But /u/so_sic_of_it [13] , I'm no newbie to vaping. I've been around the block a little bit, and I've outgrown those devices you listed. Maybe I want to get into the world of cloud chasing or flavor chasing, or maybe I just want something with a bit more power. Maybe I want a dual 18650 box mod, or at least a single 18650 stick with some more balls.

Well, I'm not familiar with any mods having "balls," but I get your point. You're ready to step up to a mid to high level mod. Well, you've got a lot of options here. My first piece of advice is to maybe wait a bit until you can get your hands on a DNA200 device. They're hitting the market right about now, and they certainly look promising. If you can wait, you probably should. If you just can't wait, that's fine too. There are still a lot of good mods out there right now. Let's look at a few.

Let's start with Pioneer4You's offerings. We've got the IPV3 Li V2 and the IPV4S. First we have to discuss the elephant in the room, the IPV4. The IPV4 (different from the IPV4S that we're going to discuss later) was a piece of crap that had a ton of problems out the gate. On top of that, P4Y has a record of shitty customer service. Because of that combo, there are a lot of people who don't care for the company, and I think that's a fair stance. Personally, I don't hold a grudge, and I find their newer mods to be of quite good quality and value. So with that out of the way, let's have a look at their mods. First up, the IPV3 Li V2[14] (for the rest of this post I'm just going to refer to it as the IPV3 because that's way easier to type and I'm on my phone). First off, it's a very nice looking mod in my opinion. Again we have a few color options, and again we've got temp control. We've got adjustable power up to 165 watts, which is more than probably 80% of vapers are ever going to use. It's nice to have the capability though, you never know what you might want in the future. Like most other mods in this category, this guy is fueled by two 18650 batteries, so you'll have to buy a couple sets and marry them together (you don't need an ordained minister for this, but it helps. My services are available for a small donation, PM me for info) and you're going to want a 2 or 4 bay charger. Solid mod, solid construction, very few cons. Oh, and it has upgradeable firmware through the USB port.

Next up, the IPV4S.[15] They fixed nearly all the problems the original IPV4 launch had and redubbed it the IPV4S. One problem that remains however, is that if you have a leaky tank or you tend to overdrip, your juice can find its way inside the mod. Full disclosure here, I'm a notorious overdripper, and I've never had a problem. I make a minimal effort to try and keep my mod clean, and I've never managed to get juice inside the device. Some people have. Anyway, this guy comes in black or silver, and is super comfortable in the hand. The rubberized battery door is nice and grippy, and the buttons are clicky and responsive. Again, 2 18650s are the cost of entry, and you always need backups. They ain't gonna charge themselves either. Oh, and temp control is included, as is upgradeable firmware. Power is adjustable up to 120 watts.

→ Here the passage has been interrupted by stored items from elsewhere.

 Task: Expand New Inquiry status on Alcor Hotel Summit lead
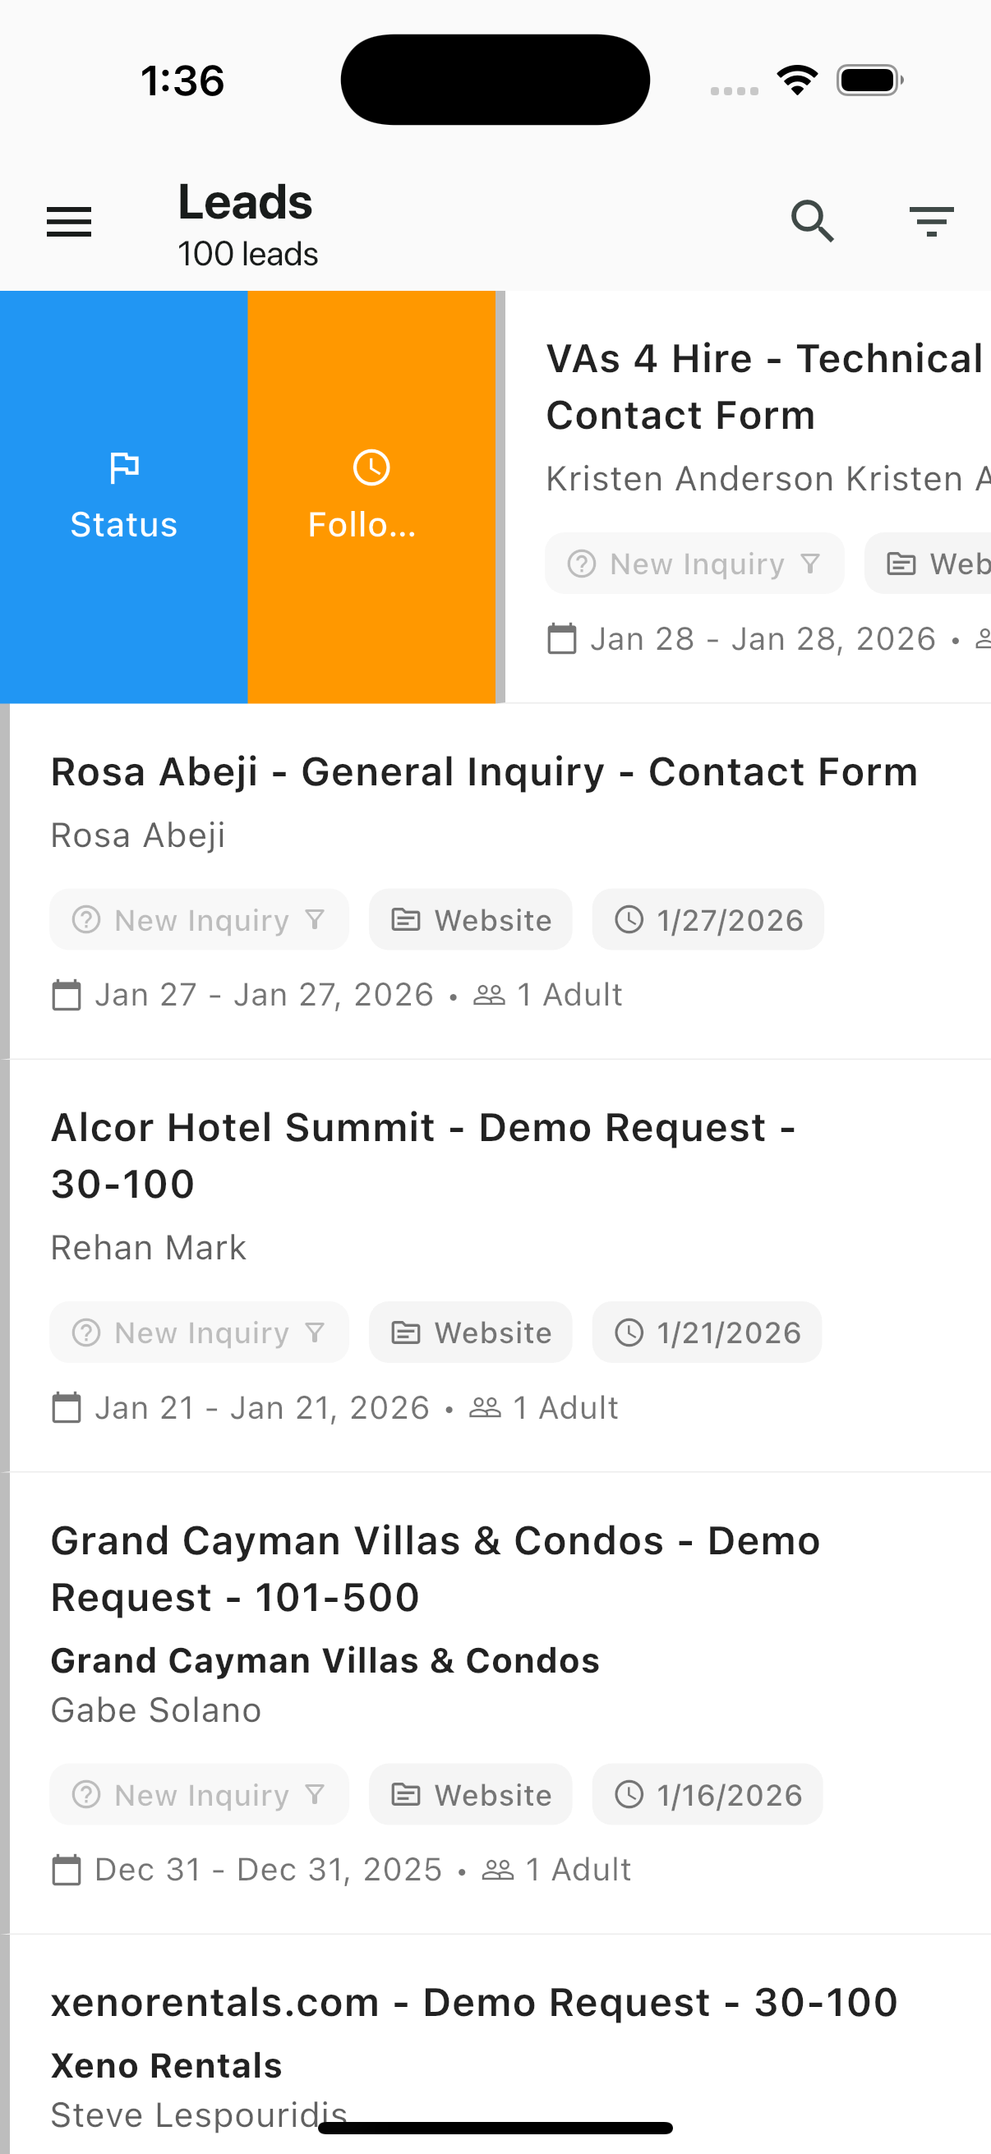(199, 1332)
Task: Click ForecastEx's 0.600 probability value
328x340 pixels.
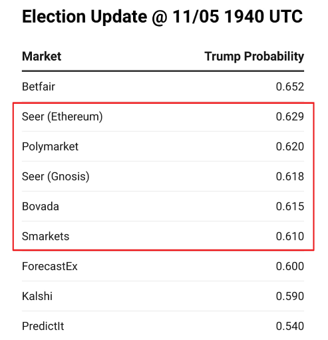Action: (290, 266)
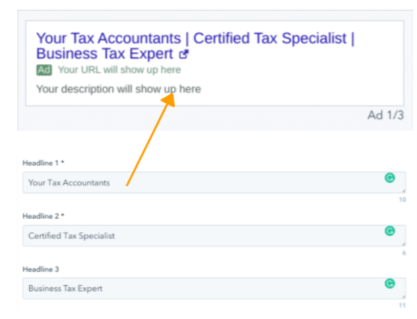417x319 pixels.
Task: Focus the Headline 2 input 'Certified Tax Specialist'
Action: (214, 236)
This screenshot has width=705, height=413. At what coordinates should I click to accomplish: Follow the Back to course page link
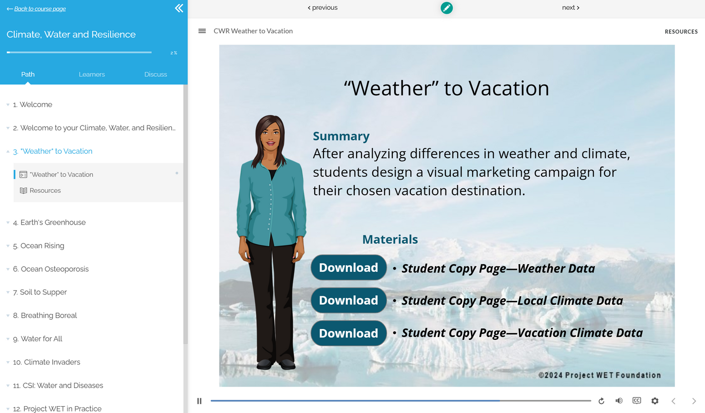(36, 8)
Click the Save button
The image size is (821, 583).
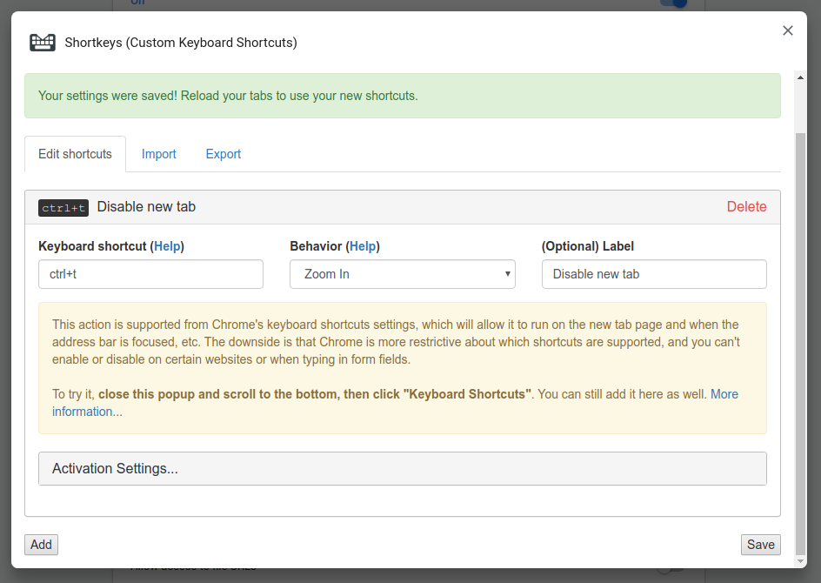point(761,545)
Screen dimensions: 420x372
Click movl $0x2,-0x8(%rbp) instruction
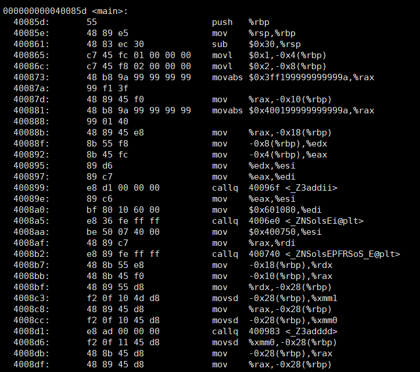269,66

If you've spent any time around this subreddit, or you follow any reviewers on YouTube, you've heard of the Asmodus Snow Wolf.[16] First off, this mod is just gorgeous. It looks great, it feels great, and for the most part it fires great. True, the shiny finish is a bit of a fingerprint magnet, and that may be a turn off for some people. Personally, that doesn't really bother me. This mod features temperature control as you'd expect at this price, and it fires up to 200 watts... Sort of. Up until 150 watts, it's business as usual. But from 151 up to 200 watts, it pulse fires instead of providing a constant burn. It's noticeable, but whether or not it's a deal breaker is for you to decide. For my money, I think the Snow Wolf is a fine piece of machinery. This one also needs 2 18650 batteries to run, so buy spares and a good charger. Another handy bonus is that the Snow Wolf fires atomizers down to .05 ohms, which is *crazy* low. Another downside: no upgradeable firmware. For the most part this mod is only available in silver on black. There are some limited edition black on black mods, but they're tough to find.

Are you a gadget junky? Do you love having the newest neatest toy on the block? Do you wish your toaster was Bluetooth compatible, so you could monitor your organic whole wheat bread from your cell phone as it embarks on it's quest to become toast? Have you ever caught yourself thinking "man, what this thing really needs is a bunch of LED lights?" Then the Smok X-Cube 2[17] might be the perfect mod for you. This one fires up to 160 watts, comes in shiny stainless steel or black, has upgradeable firmware, and features temperature control. But that's not all it does! It is also Bluetooth compatible. This means that you can actually download an app to your iOS or Android device and monitor the resistance of your atomizer, your remaining battery life, and your current settings from your phone! Why would you want to do that? I have no clue. But it's there if you want it. Another neat selling point is the fire button on this mod. The entire side functions as a button, and it has multiple springs to ensure a nice balanced button press regardless of whether you hit the top, middle, or bottom of the switch. There is also an embedded LED light bar behind the fire button bar, and the mobile app lets you adjust the color of that LED bar to your liking.

Next up is a real class act, the Sigelei 150W TC[18] 150 watts of no-bullshit power. Temp control. Outstanding craftsmanship. Solid hand feel. At least until the DNA200 mods start sweeping the nation, this bad boy is the Cadillac of regulated boxes. No upgradeable firmware, and of course it runs on dual 18650s. The downside? If you find the answer to that, you let me know. Available in black, red, or blue.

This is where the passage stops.